◆ **Recorded information**:
————

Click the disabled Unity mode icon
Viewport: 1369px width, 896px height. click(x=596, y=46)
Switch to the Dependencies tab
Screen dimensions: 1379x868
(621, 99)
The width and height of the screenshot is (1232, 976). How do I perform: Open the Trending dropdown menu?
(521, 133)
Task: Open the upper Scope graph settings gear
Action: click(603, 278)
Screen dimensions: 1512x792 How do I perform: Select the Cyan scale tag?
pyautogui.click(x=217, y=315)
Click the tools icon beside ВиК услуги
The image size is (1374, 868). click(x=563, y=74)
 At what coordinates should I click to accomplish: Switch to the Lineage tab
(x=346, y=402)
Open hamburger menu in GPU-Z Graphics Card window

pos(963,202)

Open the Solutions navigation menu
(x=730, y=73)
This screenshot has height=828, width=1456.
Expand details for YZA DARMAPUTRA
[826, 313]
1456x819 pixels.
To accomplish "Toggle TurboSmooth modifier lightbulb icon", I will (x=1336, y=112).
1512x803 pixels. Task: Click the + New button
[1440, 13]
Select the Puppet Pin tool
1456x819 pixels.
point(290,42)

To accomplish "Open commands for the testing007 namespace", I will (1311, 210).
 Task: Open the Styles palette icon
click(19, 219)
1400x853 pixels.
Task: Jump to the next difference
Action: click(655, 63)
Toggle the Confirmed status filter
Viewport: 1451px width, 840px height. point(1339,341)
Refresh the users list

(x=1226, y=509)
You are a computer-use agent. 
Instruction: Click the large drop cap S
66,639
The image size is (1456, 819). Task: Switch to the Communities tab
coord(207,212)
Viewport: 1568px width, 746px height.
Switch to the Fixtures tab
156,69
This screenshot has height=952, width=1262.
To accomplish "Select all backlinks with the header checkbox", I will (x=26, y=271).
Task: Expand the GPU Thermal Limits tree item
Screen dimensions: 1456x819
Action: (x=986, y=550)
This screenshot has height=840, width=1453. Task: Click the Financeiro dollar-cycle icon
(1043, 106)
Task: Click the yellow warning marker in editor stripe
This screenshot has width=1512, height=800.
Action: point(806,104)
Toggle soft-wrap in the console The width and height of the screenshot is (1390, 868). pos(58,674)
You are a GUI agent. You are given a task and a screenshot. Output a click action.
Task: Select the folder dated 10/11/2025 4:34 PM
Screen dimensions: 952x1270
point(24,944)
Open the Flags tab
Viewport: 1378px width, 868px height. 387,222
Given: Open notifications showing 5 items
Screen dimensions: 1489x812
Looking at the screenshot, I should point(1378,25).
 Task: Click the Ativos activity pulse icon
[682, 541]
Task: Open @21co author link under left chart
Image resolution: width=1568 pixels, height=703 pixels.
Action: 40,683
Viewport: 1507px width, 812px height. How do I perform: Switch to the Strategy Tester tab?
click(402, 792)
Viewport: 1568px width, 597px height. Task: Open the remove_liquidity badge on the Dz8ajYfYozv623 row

————

◆ **Problem to work on**: Each line, beginning at the one that contains "This screenshot has height=952, width=1262." and continuing through the end of the records, must be written out exactly, first and last included.

◆ **Result of this exercise**:
This screenshot has height=952, width=1262.
To accomplish "Select all backlinks with the header checkbox", I will (x=26, y=271).
Task: Expand the GPU Thermal Limits tree item
Screen dimensions: 1456x819
Action: (x=986, y=550)
This screenshot has height=840, width=1453. Task: Click the Financeiro dollar-cycle icon
(1043, 106)
Task: Click the yellow warning marker in editor stripe
This screenshot has width=1512, height=800.
Action: point(806,104)
Toggle soft-wrap in the console The width and height of the screenshot is (1390, 868). pos(58,674)
You are a GUI agent. You are given a task and a screenshot. Output a click action.
Task: Select the folder dated 10/11/2025 4:34 PM
Screen dimensions: 952x1270
point(24,944)
Open the Flags tab
Viewport: 1378px width, 868px height. 387,222
Given: Open notifications showing 5 items
Screen dimensions: 1489x812
Looking at the screenshot, I should point(1378,25).
 Task: Click the Ativos activity pulse icon
[682, 541]
Task: Open @21co author link under left chart
Image resolution: width=1568 pixels, height=703 pixels.
Action: 40,683
Viewport: 1507px width, 812px height. How do I perform: Switch to the Strategy Tester tab?
click(402, 792)
Viewport: 1568px width, 597px height. Task: Open the remove_liquidity badge on the Dz8ajYfYozv623 row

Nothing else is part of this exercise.